### SOURCE DOCUMENT

FRICTIONAL RESISTANCE REDUCTION ON SHIPS - HULL AIR LUBRICATION METHOD

The motion of a ship through water requires energy to overcome resistance, i.e. the force working against movement. As the resistance of a full-scale ship cannot be measured directly the knowledge about the resistance of ships comes from model tests. The total resistance on calm water can be divided into three main components: frictional resistance, residual resistance and air resistance.

The frictional resistance depends on the size of the wetted area. It represents often about 70-90% of the ship total resistance for low-speed ships (bulk carriers and tankers), and sometimes less than 40% for high-speed ships (containers and passenger ships). Residual resistance comprises wave resistance that refers to the energy loss caused by waves created by the vessel and viscous pressure resistance. This residual resistance normally represents 10-25% of the total resistance for low-speed ships and up to 40-60% for high-speed ships. Air resistance normally represents about 2% of the total resistance.

What is Air Lubrication Method

Air Lubrication System is a method to reduce the drag (frictional resistance) between the ship's hull and seawater by creating a bubbly flow or gas blanket resulting in energy-saving effects in terms of reduction in ship’s fuel consumption between 5 – 20% depending upon various loading , operation conditions, vessel design and adaptation of type of air lubrication method for vessel.

In order to implement air lubrication method in any ocean-going vessels, the amount of net energy saving rate becomes significant. The Net energy saving rate is obtained by subtracting the energy required to inject the air from the energy saving due to drag reduction.

Working of Air Lubrication

The Air Lubrication method for Ship’s hull works on the principle of trapping layer of air bubbles beneath the ship’s hull. An air blower or a dedicated system is used to generate / inject air bubbles to pass them continuously beneath the ship’s surface. Air bubble outlets are arranged at different locations along the bottom of the hull, symmetrically on both the sides of the ship’s center line.

The air is blown at a constant rate to form a layer of bubbles, which reduces the drag and resistance between the ship and the seawater. However, the efficacy of this system is dependent upon following major factors: -

• Bubble size
• Location of bubble / air ejectors
• Injector configuration
• The air bubble distribution around the hull surface is an important parameter for reducing the resistance working on the hull and must therefore be predicted accurately.

Air Lubrication technique can be classified in three categories

• Micro Bubble Drag Reduction (MDR)
• Air Layer Drag Reduction (LDR)

### COLLECTED MATERIAL

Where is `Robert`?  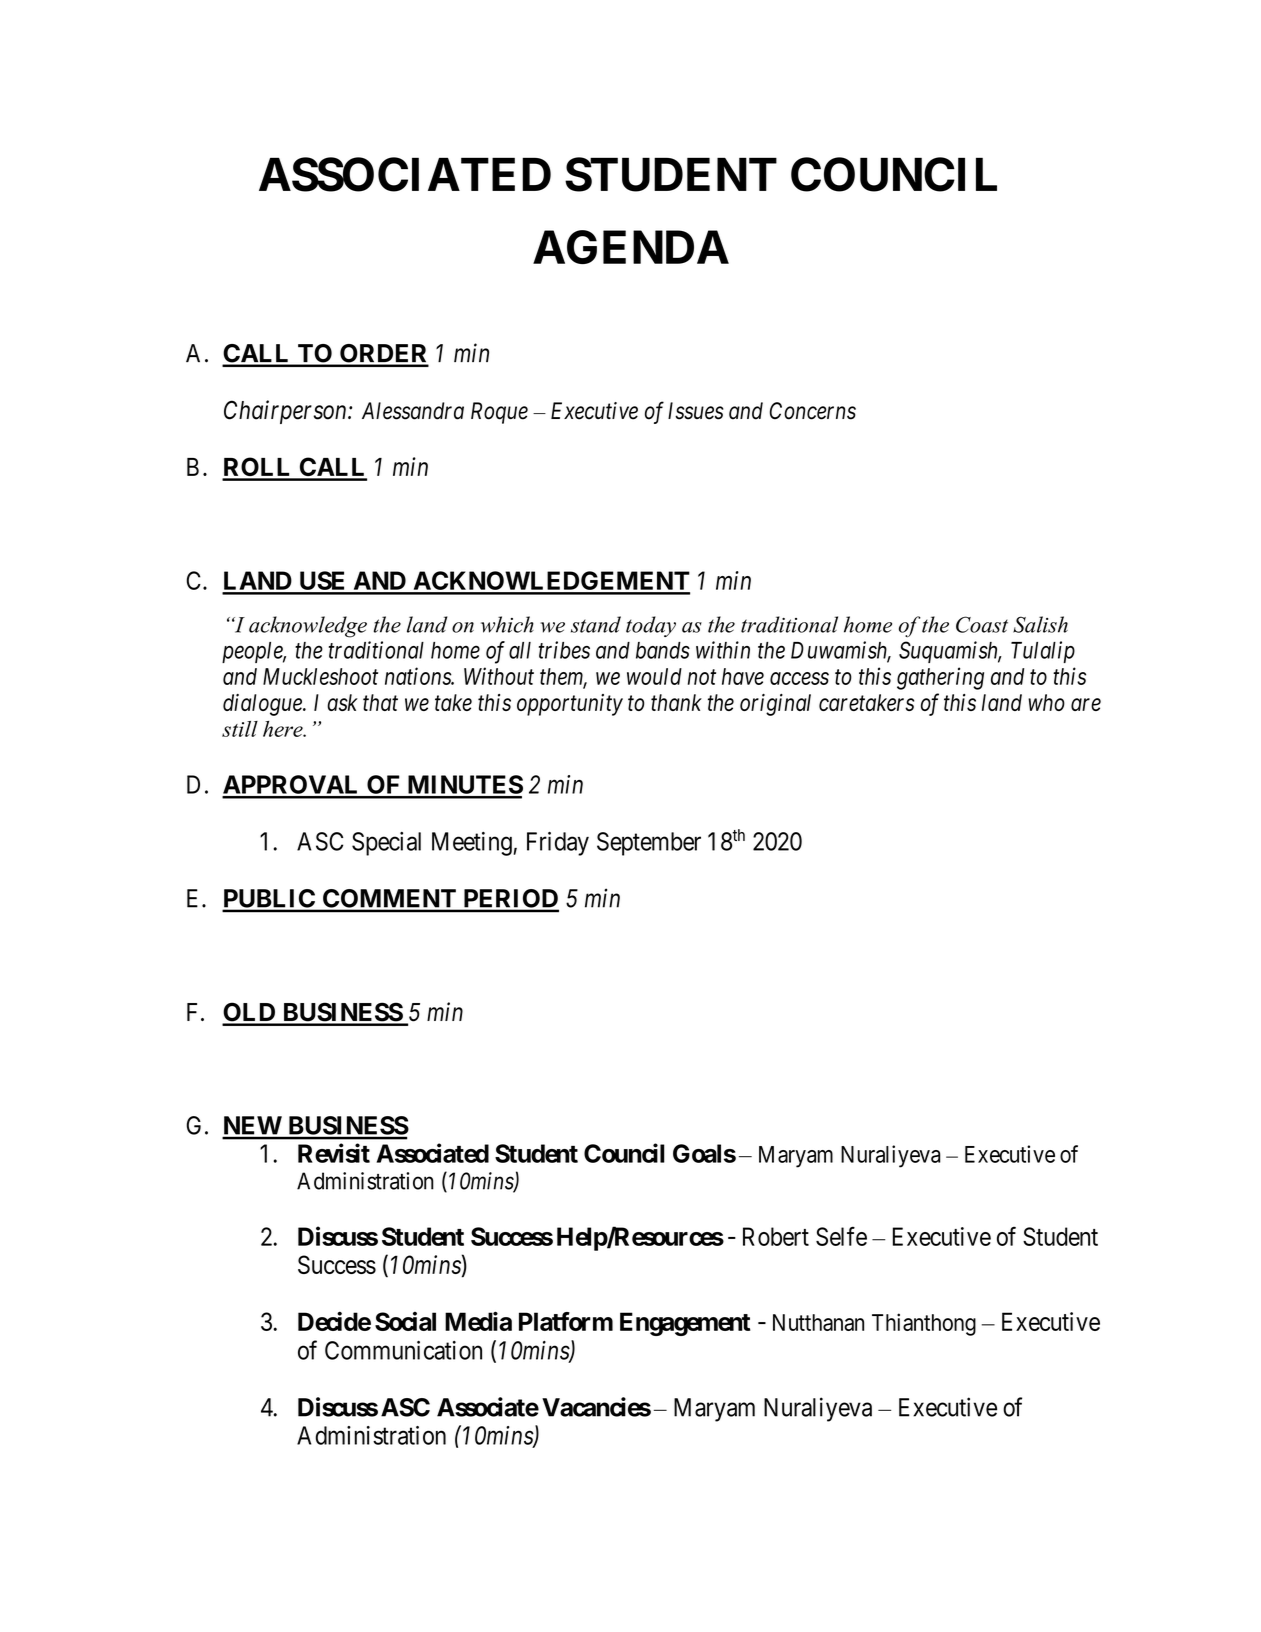
Robert is located at coordinates (776, 1236).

### JOBS
• a. Render this sentence from the text about hull air lubrication on ships in Spanish: "Air resistance normally represents about 2% of the total resistance."
• b. For each statement, answer yes or no according to the text about hull air lubrication on ships, and quote the words that decide it:
(i) Frictional resistance depends on the size of the wetted area.
(ii) Air bubble outlets are placed on only one side of the ship's center line.
(iii) The resistance of a full-scale ship can be measured directly.
Rely only on the text about hull air lubrication on ships.

### FINAL ANSWERS
• a. La resistencia del aire normalmente representa alrededor del 2 % de la resistencia total.

• b.
(i) Yes: "The frictional resistance depends on the size of the wetted area."
(ii) No: "symmetrically on both the sides of the ship’s center line"
(iii) No: "the resistance of a full-scale ship cannot be measured directly"